EXERCISE OBJECTIVE:
Arrange all of the data below as a numbered list, one item per line, with the blank lines left out.
══════════
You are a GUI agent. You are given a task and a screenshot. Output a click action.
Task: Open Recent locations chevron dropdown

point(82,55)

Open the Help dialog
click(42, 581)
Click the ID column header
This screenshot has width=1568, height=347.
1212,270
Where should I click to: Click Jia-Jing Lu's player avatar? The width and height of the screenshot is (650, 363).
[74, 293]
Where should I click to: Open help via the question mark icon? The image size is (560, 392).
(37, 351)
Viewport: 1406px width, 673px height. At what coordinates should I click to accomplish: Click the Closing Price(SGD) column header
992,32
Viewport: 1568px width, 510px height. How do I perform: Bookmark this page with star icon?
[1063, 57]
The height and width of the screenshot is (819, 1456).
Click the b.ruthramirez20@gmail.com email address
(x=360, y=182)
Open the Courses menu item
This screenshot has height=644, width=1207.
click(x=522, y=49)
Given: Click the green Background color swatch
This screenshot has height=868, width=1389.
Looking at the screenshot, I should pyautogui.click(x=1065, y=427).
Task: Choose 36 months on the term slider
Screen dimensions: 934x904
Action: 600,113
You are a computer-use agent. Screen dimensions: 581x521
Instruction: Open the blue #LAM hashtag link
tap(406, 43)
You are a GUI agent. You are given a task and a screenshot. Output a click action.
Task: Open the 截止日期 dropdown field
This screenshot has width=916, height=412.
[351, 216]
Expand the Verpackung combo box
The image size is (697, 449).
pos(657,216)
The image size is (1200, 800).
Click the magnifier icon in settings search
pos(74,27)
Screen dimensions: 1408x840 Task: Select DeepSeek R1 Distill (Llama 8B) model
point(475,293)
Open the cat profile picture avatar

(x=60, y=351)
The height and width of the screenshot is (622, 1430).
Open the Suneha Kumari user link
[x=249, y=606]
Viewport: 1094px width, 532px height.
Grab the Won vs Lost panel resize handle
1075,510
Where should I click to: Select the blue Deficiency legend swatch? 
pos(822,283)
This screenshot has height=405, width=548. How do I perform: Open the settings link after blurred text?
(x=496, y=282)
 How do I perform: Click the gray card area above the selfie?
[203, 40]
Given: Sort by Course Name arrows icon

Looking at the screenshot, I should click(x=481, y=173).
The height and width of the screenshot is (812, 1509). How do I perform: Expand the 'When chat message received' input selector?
══════════
OUTPUT:
1. You are a GUI agent. You are given a task and a screenshot. Output a click action.
2. Task: Open Recent locations chevron dropdown
3. point(82,55)
4. Open the Help dialog
5. click(42, 581)
6. Click the ID column header
7. This screenshot has width=1568, height=347.
8. 1212,270
9. Where should I click to: Click Jia-Jing Lu's player avatar? The width and height of the screenshot is (650, 363).
10. [74, 293]
11. Where should I click to: Open help via the question mark icon? The image size is (560, 392).
12. (37, 351)
13. Viewport: 1406px width, 673px height. At what coordinates should I click to accomplish: Click the Closing Price(SGD) column header
14. 992,32
15. Viewport: 1568px width, 510px height. How do I perform: Bookmark this page with star icon?
16. [1063, 57]
17. The height and width of the screenshot is (819, 1456).
18. Click the b.ruthramirez20@gmail.com email address
19. (x=360, y=182)
20. Open the Courses menu item
21. This screenshot has height=644, width=1207.
22. click(x=522, y=49)
23. Given: Click the green Background color swatch
24. This screenshot has height=868, width=1389.
25. Looking at the screenshot, I should pyautogui.click(x=1065, y=427).
26. Task: Choose 36 months on the term slider
27. Screen dimensions: 934x904
28. Action: 600,113
29. You are a computer-use agent. Screen dimensions: 581x521
30. Instruction: Open the blue #LAM hashtag link
31. tap(406, 43)
32. You are a GUI agent. You are given a task and a screenshot. Output a click action.
33. Task: Open the 截止日期 dropdown field
34. This screenshot has width=916, height=412.
35. [351, 216]
36. Expand the Verpackung combo box
37. The image size is (697, 449).
38. pos(657,216)
39. The image size is (1200, 800).
40. Click the magnifier icon in settings search
41. pos(74,27)
42. Screen dimensions: 1408x840 Task: Select DeepSeek R1 Distill (Llama 8B) model
43. point(475,293)
44. Open the cat profile picture avatar
45. (x=60, y=351)
46. The height and width of the screenshot is (622, 1430).
47. Open the Suneha Kumari user link
48. [x=249, y=606]
49. Viewport: 1094px width, 532px height.
50. Grab the Won vs Lost panel resize handle
51. 1075,510
52. Where should I click to: Select the blue Deficiency legend swatch? 
53. pos(822,283)
54. This screenshot has height=405, width=548. How do I perform: Open the settings link after blurred text?
55. (x=496, y=282)
56.  How do I perform: Click the gray card area above the selfie?
57. [203, 40]
58. Given: Sort by Course Name arrows icon
59. Looking at the screenshot, I should click(x=481, y=173).
60. The height and width of the screenshot is (812, 1509). How do I perform: Expand the 'When chat message received' input selector?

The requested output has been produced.